To switch off this behavior, you can set it to false in your configuration file.
Usages:
# Display help
haddock3-clean -h
haddock3-clean run1 # Where run1 is a path to a haddock3 run directory
haddock3-clean run1/1_rigidbody # Where 1_rigidbody is the output of the rigidbody module
haddock3-clean run1 -n # uses all cores
haddock3-clean run1 -n 2 # uses 2 cores
Here is the list of arguments:
positional arguments:
run_dir The run directory.
optional arguments:
-n [NCORES], --ncores [NCORES]
The number of threads to use. Uses 1 if not specified. Uses all available threads if `-n` is given. Else,
uses the number indicated, for example: `-n 4` will use 4 threads.
-v, --version show version
haddock3-unpack
The haddock3-unpack
CLI is the opposite of the haddock3-clean
one.
It takes a haddock3 run directory as input (or the output directory of a module), and uncompresses any archived file.
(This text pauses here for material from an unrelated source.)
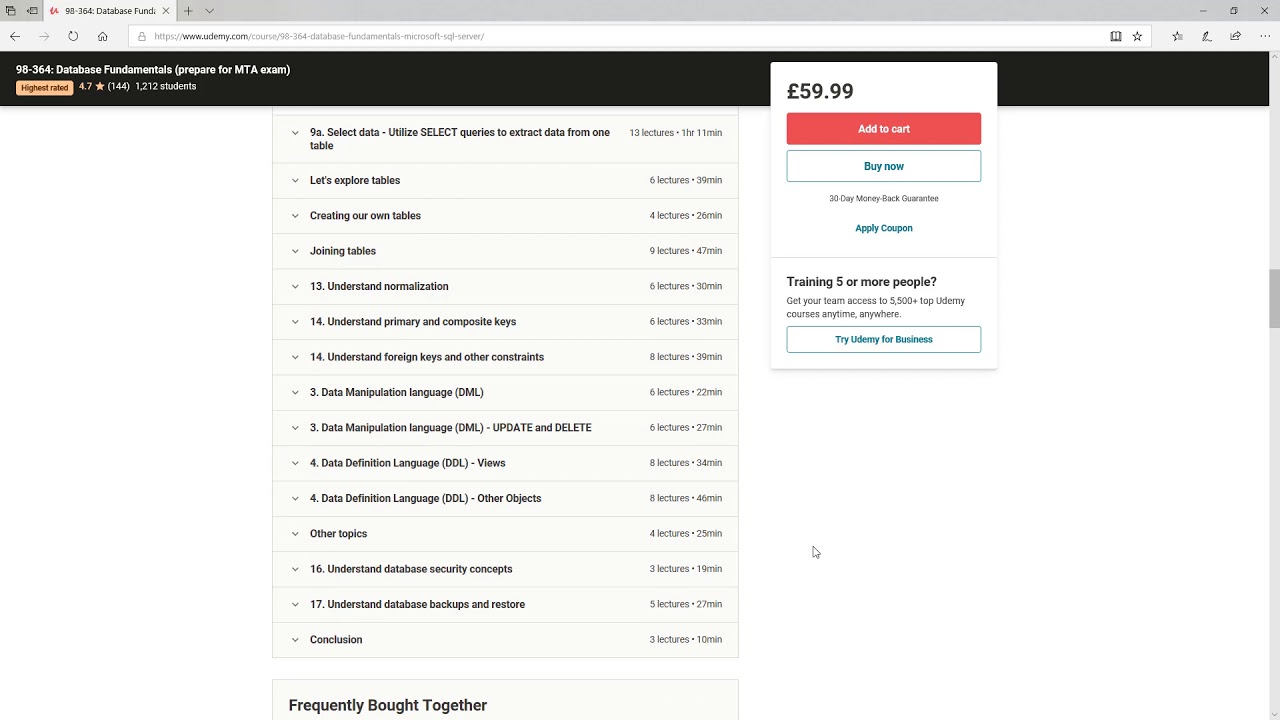Open Reading view in address bar
Screen dimensions: 1280x720
1115,36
This CLI can be especially useful when your run has been archived, but you would like to open a PDB file using a molecular viewer.
The unpacking process performs file unpacking and file decompressing operations.
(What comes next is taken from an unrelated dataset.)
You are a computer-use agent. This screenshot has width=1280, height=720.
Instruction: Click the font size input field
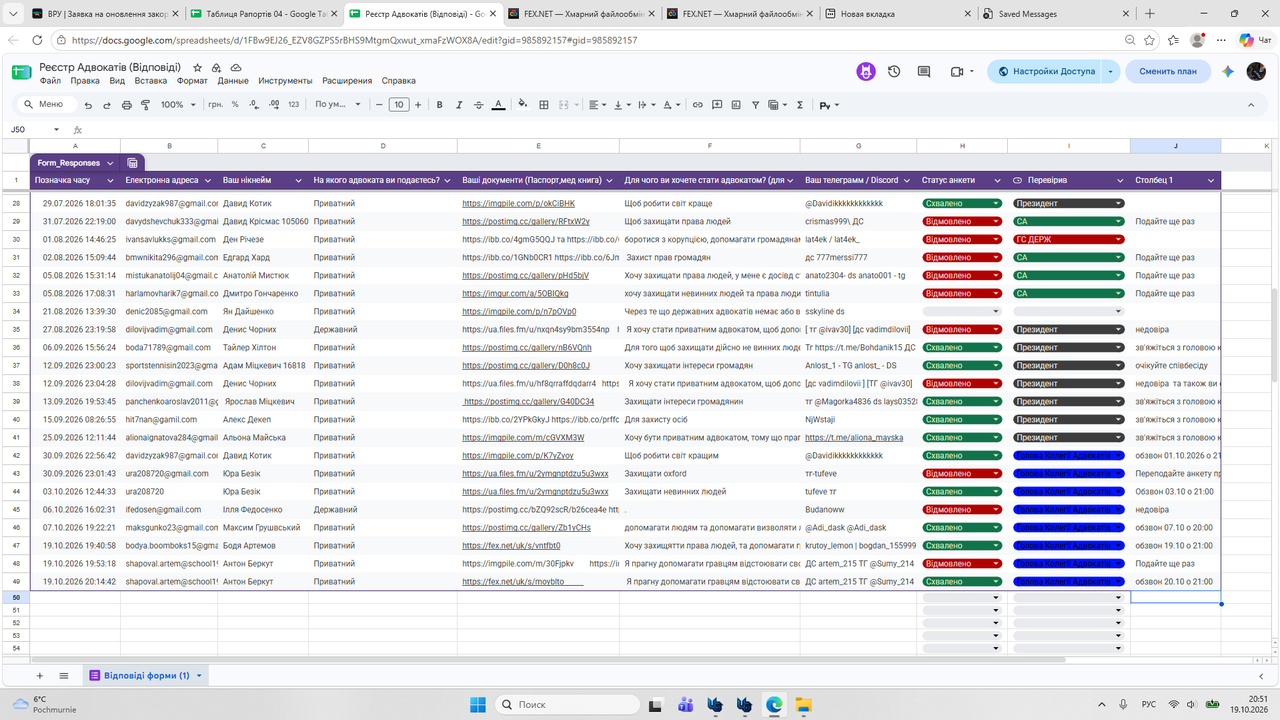[399, 105]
Files with extensions seed
and con
are unpacked from their .tgz
files.
While files with .pdb.gz
and .psf.gz
extensions are uncompressed.
If --all
is given, unpack also .inp.gz
and .out.gz
files.
Usage:
# To display help
haddock3-unpack -h
# To unpack the entire run directory
haddock3-unpack run1
# To unpack the output directory of a specific module
haddock3-unpack run1/1_rigidbody
# Define the number of cores to use
haddock3-unpack run1 -n # uses all cores
haddock3-unpack run1 -n 2 # uses 2 cores
# Add the -a or --all to specify that all compressed files must be unpacked
haddock3-unpack run1 -n 2 -a
haddock3-unpack run1 -n 2 --all
Arguments:
positional arguments:
run_dir The run directory.
optional arguments:
-h, --help show this help message and exit
--all, -a Unpack all files (including `.inp` and `.out`).
-n [NCORES], --ncores [NCORES]
The number of threads to use. Uses 1 if not specified. Uses all available threads if `-n` is given. Else,
uses the number indicated, for example: `-n 4` will use 4 threads.
-v, --version show version
haddock3-pp
The haddock3-pp
is a pre-processing (-pp) CLI, dedicated to processing PDB files for agreement with HADDOCK3 requirements.
You can use the --dry
option to report on the performed changes without actually performing the changes.
Corrected PDBs are saved to new files named after the --suffix
option.
Original PDBs are never overwritten unless the --suffix
is given an empty string.
You can pass multiple PDB files to the command line.
Usage:
haddock-pp file1.pdb file2.pdb
haddock-pp file1.pdb file2.pdb --suffix _new
haddock-pp file1.pdb file2.pdb --dry
Arguments:
positional arguments:
pdb_files Input PDB files.
options:
-h, --help show this help message and exit
-d, --dry Perform a dry run. Informs changes without modifying files.
-t [TOPFILE ...], --topfile [TOPFILE ...]
Additional .top files.
-s SUFFIX, --suffix SUFFIX
Suffix to output files. Defaults to '_processed'
-odir OUTPUT_DIRECTORY, --output-directory OUTPUT_DIRECTORY
The directory where to save the output.